Engineering Contradictions & Design Principles
Engineering Contradiction Analysis
1Productivity
If distributed file system with master-slave mode is used for data storage, then storage capacity and parallel access are improved, but single point of failure and inability to handle binary entity data with text attributes occur
Solution Approach 1:
The patent segments the centralized master node into multiple worker nodes that can independently handle metadata operations. Each worker node manages a portion of the metadata, eliminating the single point of failure while maintaining parallel access capabilities.

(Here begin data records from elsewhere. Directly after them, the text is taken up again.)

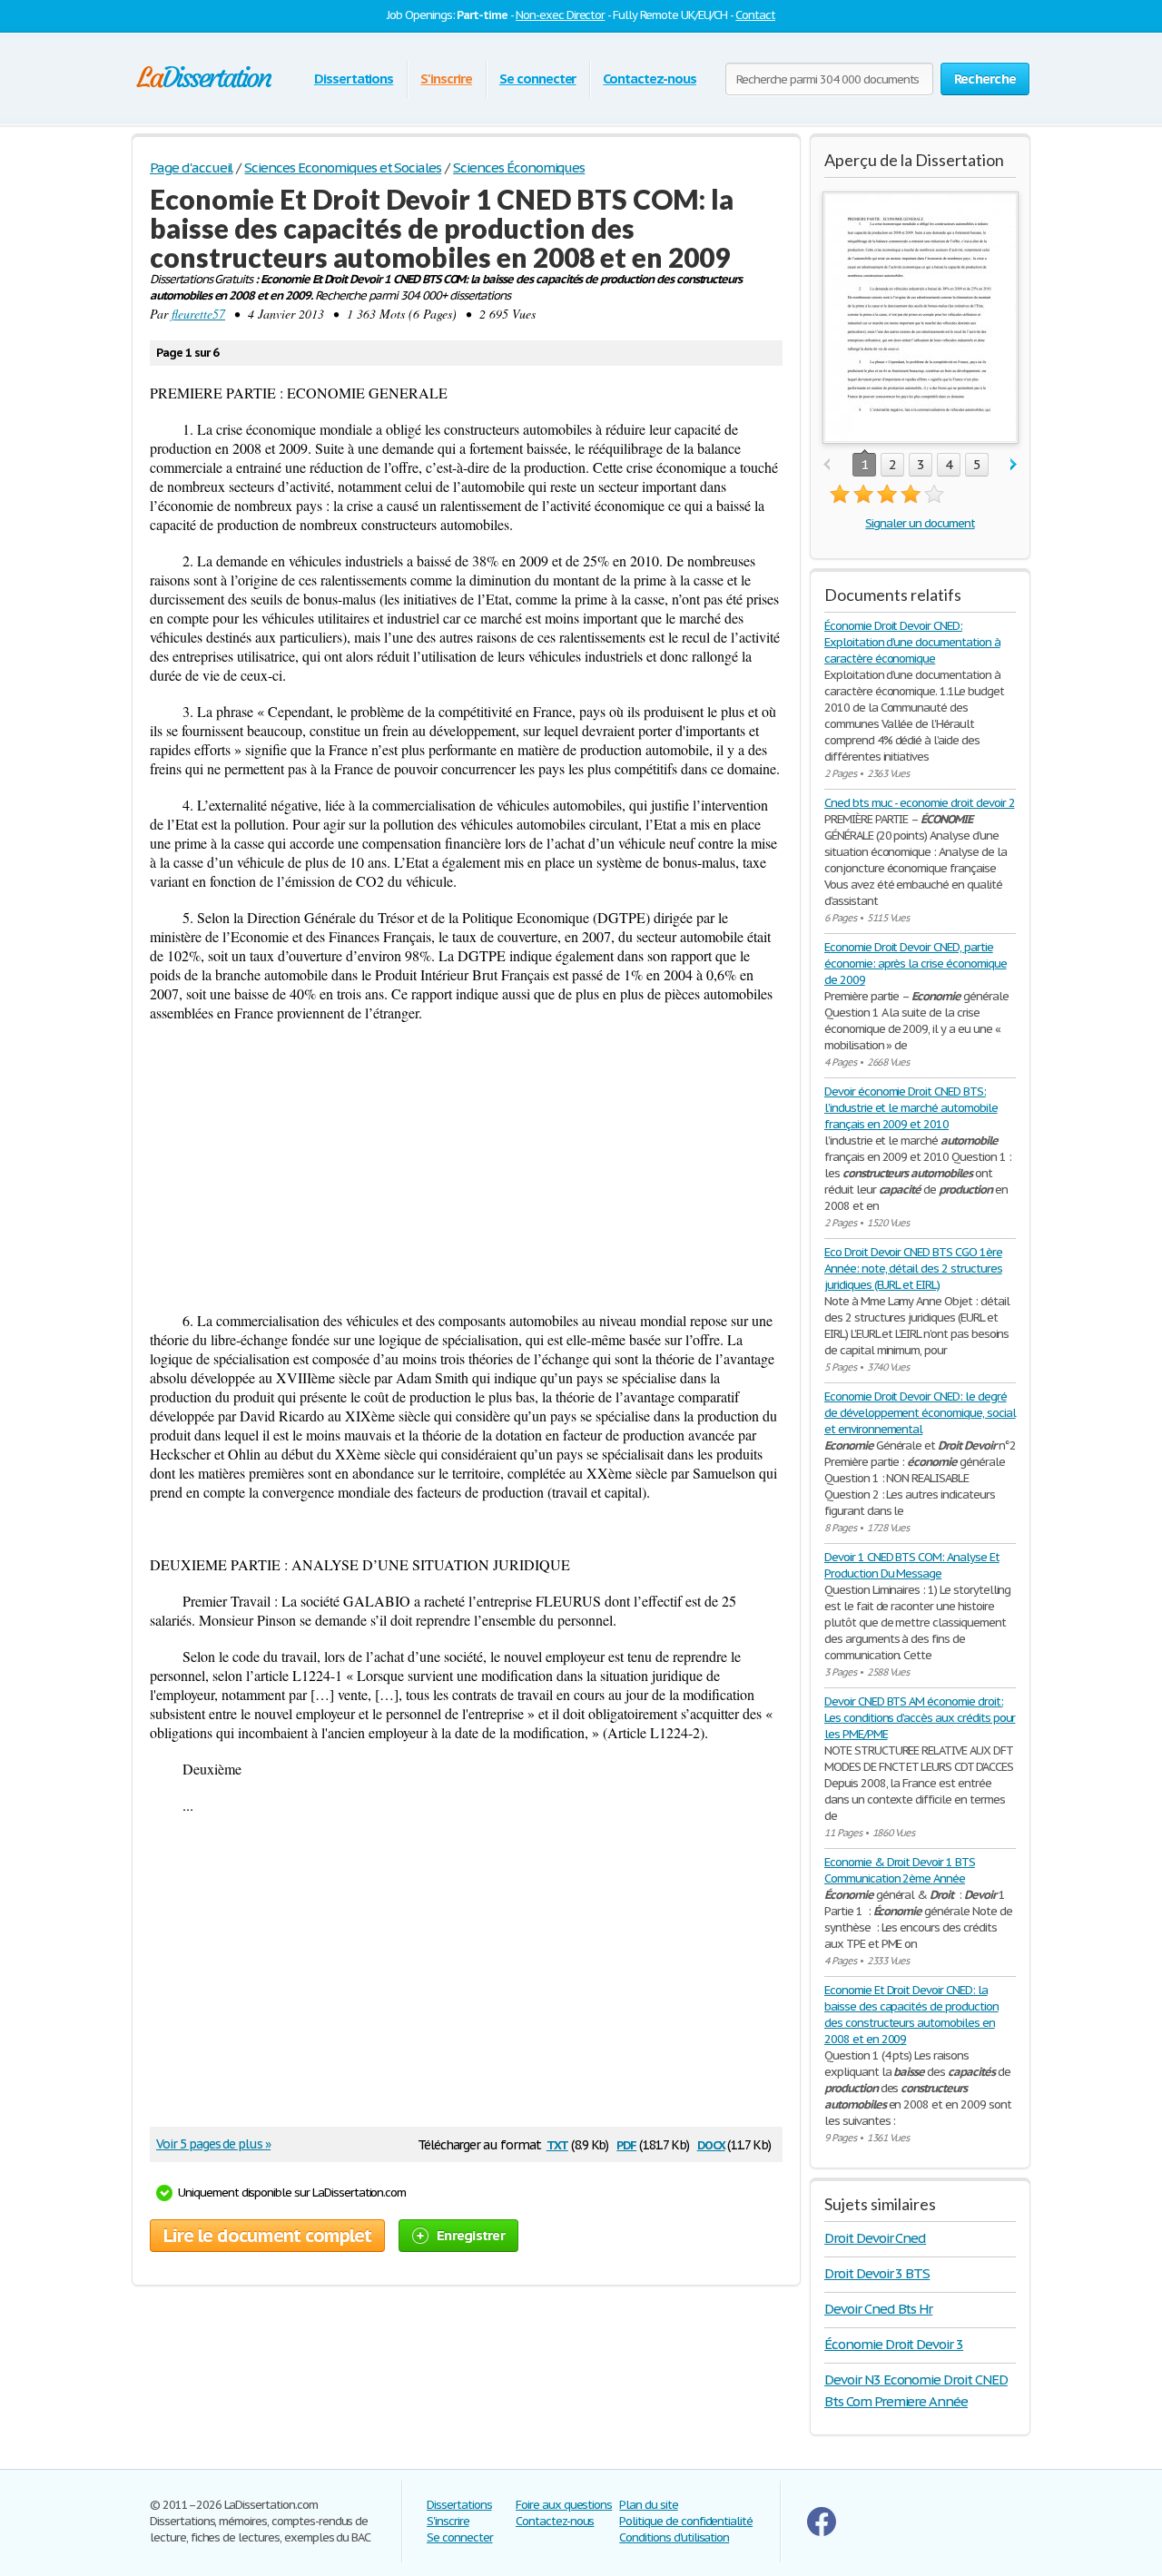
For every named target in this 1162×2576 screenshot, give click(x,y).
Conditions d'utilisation (674, 2537)
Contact (755, 15)
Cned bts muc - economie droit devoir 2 (919, 803)
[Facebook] (821, 2532)
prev (826, 465)
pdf (626, 2143)
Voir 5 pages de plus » (213, 2144)
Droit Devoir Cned (875, 2238)
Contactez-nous (649, 78)
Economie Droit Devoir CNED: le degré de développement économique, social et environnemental (920, 1413)
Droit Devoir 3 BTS (877, 2273)
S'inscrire (446, 78)
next (1013, 465)
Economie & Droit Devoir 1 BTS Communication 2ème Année (899, 1870)
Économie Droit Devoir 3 (893, 2344)
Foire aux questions (564, 2504)
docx (711, 2143)
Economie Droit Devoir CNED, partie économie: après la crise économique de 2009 (915, 963)
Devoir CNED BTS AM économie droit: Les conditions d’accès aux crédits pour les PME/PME (919, 1718)
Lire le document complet (267, 2235)
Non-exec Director (560, 15)
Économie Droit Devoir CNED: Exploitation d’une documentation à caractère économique (912, 642)
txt (557, 2143)
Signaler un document (919, 523)
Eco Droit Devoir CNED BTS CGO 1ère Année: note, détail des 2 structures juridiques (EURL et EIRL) (913, 1268)
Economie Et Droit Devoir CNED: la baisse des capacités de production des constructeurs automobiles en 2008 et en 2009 (911, 2014)
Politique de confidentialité (686, 2521)
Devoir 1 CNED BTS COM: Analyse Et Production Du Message (912, 1565)
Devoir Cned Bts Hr (878, 2308)
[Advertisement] (466, 1166)
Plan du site (648, 2504)
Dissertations (353, 78)
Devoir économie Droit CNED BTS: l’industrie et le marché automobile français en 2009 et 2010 (911, 1108)
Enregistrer (471, 2235)
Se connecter (537, 78)
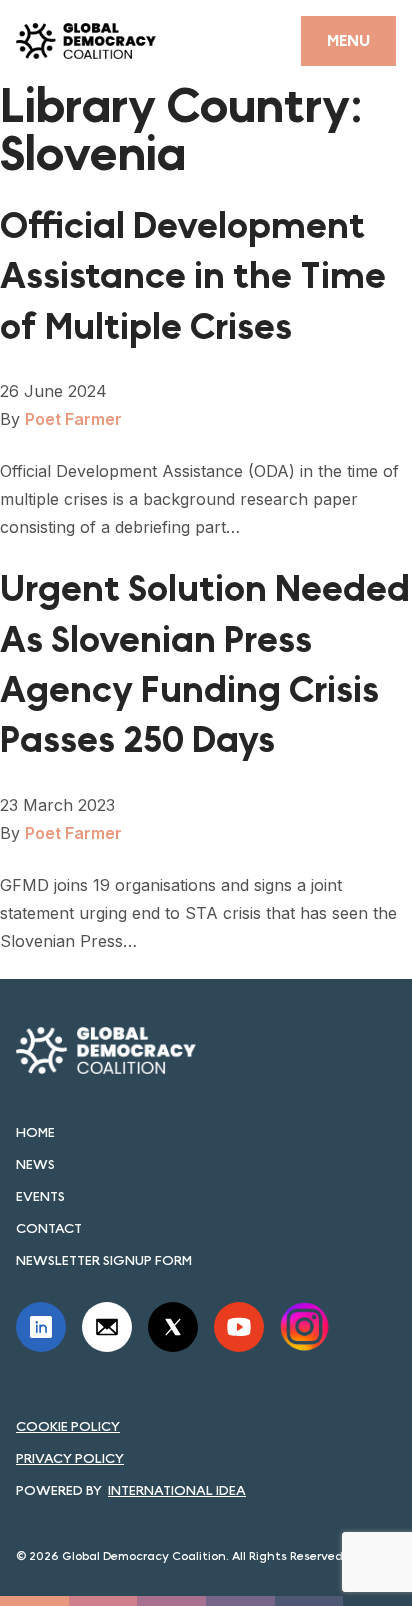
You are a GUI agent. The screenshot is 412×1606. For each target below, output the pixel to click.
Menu (348, 40)
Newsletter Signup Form (104, 1260)
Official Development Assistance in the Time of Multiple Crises (193, 277)
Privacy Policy (70, 1458)
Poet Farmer (73, 419)
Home (35, 1132)
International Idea (177, 1490)
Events (40, 1196)
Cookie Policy (68, 1426)
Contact (49, 1228)
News (35, 1164)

The segmentation allows the system to distribute both data and metadata management across multiple nodes.
2Ease of manufacture
If fixed-size data blocks are used for storage, then storage simplicity is improved, but inability to consider spatial range information and efficient access to remote-sensing image data occurs
Solution Approach 1:
The patent applies local quality by associating spatial metadata with each data block, allowing the storage system to differentiate and optimize access based on spatial information. Each data block carries its own spatial coordinates and range information, enabling efficient queries and access patterns specific to remote-sensing image data while maintaining the simplicity of fixed-size block storage.
3Speed
If same grid system is used for all remote-sensing images, then data retrieval speed is improved, but inability to directly merge and calculate data of different resolutions occurs
Solution Approach 1:
The patent introduces dynamic grid sizing that adapts to the resolution of each remote-sensing image. Instead of using a fixed grid size for all images, the system dynamically determines appropriate grid dimensions based on the specific image resolution and characteristics. This allows fast retrieval within each grid while enabling proper merging and calculation across different resolutions by adjusting the grid parameters accordingly.
Data Source
AI summary
A parallel data access method for massive remote-sensing images includes: 1) segmenting a remote-sensing image to be processed using a set grid system, data in each grid corresponding to a data block; 2) collecting a data access log of an underlying distributed object storage system Ceph in a past period of time, and measuring a load index of each Ceph cluster and a load index of each pool; 3) selecting a pool with a minimum load in a Ceph cluster with a minimum current load to serve as a storage position of a current data block, and writing each data block into a corresponding pool; 4) returning a data identifier dataid and a data access path of the remote-sensing image; and 5) storing metadata of each data block in a metadata database. The method can support rapid and high-concurrency read and write of large-area data of a grid data block.